Quello di Servillo era un personaggio completamente riflessivo e lento nei movimenti tanto da essere chiamato cemento armato. Coco Valori è il suo contraltare. A Venezia Sorrentino disse ai giornalisti che il mio personaggio era l’amica che avrebbe sempre voluto avere da ragazzo.   

La Grazia è un film sul peso e sulla leggerezza di cui il tuo personaggio e quello di Servillo siete un po’ la sintesi. L’iniziale diversità si trasforma nella condivisione della stessa esperienza umana come si comprende nell’ultima scena, quella girata a bordo dell’automobile.

Questo perché chi è sarcastico spesso è portatore di una profondità complessa e di un grande tormento. E comunque ho sempre detto che si tratta di due solitudini. Una come Coco Valori che se ne infischia dei protocolli e dà stilettate a tutti è una che in macchina si commuove della sua vita. Se poi veramente ha avuto un flirt con la moglie dell’amico poco importa. Lì ci sono due solitudini che piangono della loro vita, del loro bilancio esistenziale e del tempo andato. Tieni conto che queste donne così ciniche e indipendenti pagano comunque un prezzo perché la libertà costa fatica.

In questi tre atti c’è un cambiamento drammaturgico che poi è quello che si trasmette all’intera storia. All’inizio sei divertente e sarcastica, poi un poco alla volta la narrazione diventa sempre più interiore andando a scavare tra i fantasmi della tua vita. Coco Valori scandisce i toni del viaggio esistenziale del Presidente fino alla scena finale in cui l’iniziale diversità tra i vostri personaggi è destinata a ricomporsi.

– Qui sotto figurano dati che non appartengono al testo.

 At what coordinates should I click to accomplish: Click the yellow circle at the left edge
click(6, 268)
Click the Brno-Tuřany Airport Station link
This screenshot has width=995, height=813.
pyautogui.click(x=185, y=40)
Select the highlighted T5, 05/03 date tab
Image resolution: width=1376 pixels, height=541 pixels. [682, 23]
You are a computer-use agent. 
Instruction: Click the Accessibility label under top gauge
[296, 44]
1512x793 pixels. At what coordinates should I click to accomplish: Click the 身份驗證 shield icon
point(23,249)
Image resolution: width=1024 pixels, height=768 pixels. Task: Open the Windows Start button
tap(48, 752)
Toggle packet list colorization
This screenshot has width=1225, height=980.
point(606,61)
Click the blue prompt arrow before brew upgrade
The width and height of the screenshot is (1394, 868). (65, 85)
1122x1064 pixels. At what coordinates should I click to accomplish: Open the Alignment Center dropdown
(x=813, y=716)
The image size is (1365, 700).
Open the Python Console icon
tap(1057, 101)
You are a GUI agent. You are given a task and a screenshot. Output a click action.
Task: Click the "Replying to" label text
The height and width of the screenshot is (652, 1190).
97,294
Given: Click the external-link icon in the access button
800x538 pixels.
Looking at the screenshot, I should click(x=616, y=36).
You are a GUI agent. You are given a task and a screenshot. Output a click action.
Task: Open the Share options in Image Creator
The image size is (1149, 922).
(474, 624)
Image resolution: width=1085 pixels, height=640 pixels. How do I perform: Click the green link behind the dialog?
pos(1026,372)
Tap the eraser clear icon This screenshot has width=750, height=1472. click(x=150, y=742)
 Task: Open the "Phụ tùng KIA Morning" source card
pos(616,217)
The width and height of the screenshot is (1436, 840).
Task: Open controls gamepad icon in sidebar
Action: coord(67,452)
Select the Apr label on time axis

Esatto, è proprio così. Si tratta di un finale anche ironico con lui che guarda Coco con occhi da cagnolone perché figurati se lui ha creduto alle parole dell’amica. Tra loro c’è un’amicizia vera tanto che quando nella scena prima gli dico di non rompermi Paolo mi ha detto di terminare comunque con un sorriso, perché niente può compromettere ciò che li lega. Lei lo ha fatto fidanzare con Aurora, la sua migliore amica, ed è stata una specie di zia per i loro figli. Peraltro Sorrentino oltre a scrivere bene è una persona estremamente simpatica e sempre pronto a fare battute che poi mette in bocca ai suoi personaggi suscitando grande divertimento.

Alcuni momenti

Il Quirinale è una sorta di tempio. In questo contesto la tua parolaccia è un atto d’amore e allo stesso tempo una profanazione del sacro come lo è stata la bestemmia di Sergio Castellitto ne L’ora di religione. Non so se sei d’accordo con questo paragone?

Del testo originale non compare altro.